» WORK REQUEST
Reproduce this listing from its first line through the line with "10:00 - 16:00 (848, 16)", inclusive, leaving out all that follows.

━━━━━ RECORDS SUPPLIED

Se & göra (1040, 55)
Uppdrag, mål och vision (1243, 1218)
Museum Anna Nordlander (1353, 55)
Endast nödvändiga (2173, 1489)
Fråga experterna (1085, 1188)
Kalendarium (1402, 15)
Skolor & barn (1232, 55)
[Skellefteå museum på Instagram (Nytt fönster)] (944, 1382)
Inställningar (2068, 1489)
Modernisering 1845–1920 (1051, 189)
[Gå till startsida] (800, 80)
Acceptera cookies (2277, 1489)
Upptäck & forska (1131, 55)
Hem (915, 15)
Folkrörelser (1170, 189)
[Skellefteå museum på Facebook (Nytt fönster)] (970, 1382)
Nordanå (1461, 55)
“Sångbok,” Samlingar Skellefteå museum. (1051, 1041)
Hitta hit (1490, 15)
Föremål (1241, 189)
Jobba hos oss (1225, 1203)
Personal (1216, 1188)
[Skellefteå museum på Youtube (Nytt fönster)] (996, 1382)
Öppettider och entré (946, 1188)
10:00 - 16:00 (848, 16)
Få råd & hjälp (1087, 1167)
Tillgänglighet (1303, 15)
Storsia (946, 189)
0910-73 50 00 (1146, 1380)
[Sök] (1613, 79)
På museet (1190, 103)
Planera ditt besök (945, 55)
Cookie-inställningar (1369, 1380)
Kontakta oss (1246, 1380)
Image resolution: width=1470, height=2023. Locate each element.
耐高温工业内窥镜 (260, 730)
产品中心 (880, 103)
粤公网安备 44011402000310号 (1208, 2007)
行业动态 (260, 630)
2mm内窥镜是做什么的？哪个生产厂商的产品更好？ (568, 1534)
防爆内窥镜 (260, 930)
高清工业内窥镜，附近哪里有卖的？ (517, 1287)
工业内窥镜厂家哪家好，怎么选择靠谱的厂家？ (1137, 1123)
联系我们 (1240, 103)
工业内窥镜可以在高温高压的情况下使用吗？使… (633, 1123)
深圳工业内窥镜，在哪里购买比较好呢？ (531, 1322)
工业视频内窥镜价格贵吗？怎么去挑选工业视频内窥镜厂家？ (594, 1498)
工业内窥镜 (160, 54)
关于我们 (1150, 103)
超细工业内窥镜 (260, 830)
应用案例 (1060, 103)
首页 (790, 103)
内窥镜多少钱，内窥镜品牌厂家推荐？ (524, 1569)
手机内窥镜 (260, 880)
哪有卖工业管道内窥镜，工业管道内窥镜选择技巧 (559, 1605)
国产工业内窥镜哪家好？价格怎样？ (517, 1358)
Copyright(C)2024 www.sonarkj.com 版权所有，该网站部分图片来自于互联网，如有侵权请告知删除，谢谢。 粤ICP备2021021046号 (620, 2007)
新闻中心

━━━━━━━━━━

» RESPONSE FOR THIS EXERCISE
Se & göra (1040, 55)
Uppdrag, mål och vision (1243, 1218)
Museum Anna Nordlander (1353, 55)
Endast nödvändiga (2173, 1489)
Fråga experterna (1085, 1188)
Kalendarium (1402, 15)
Skolor & barn (1232, 55)
[Skellefteå museum på Instagram (Nytt fönster)] (944, 1382)
Inställningar (2068, 1489)
Modernisering 1845–1920 (1051, 189)
[Gå till startsida] (800, 80)
Acceptera cookies (2277, 1489)
Upptäck & forska (1131, 55)
Hem (915, 15)
Folkrörelser (1170, 189)
[Skellefteå museum på Facebook (Nytt fönster)] (970, 1382)
Nordanå (1461, 55)
“Sångbok,” Samlingar Skellefteå museum. (1051, 1041)
Hitta hit (1490, 15)
Föremål (1241, 189)
Jobba hos oss (1225, 1203)
Personal (1216, 1188)
[Skellefteå museum på Youtube (Nytt fönster)] (996, 1382)
Öppettider och entré (946, 1188)
10:00 - 16:00 (848, 16)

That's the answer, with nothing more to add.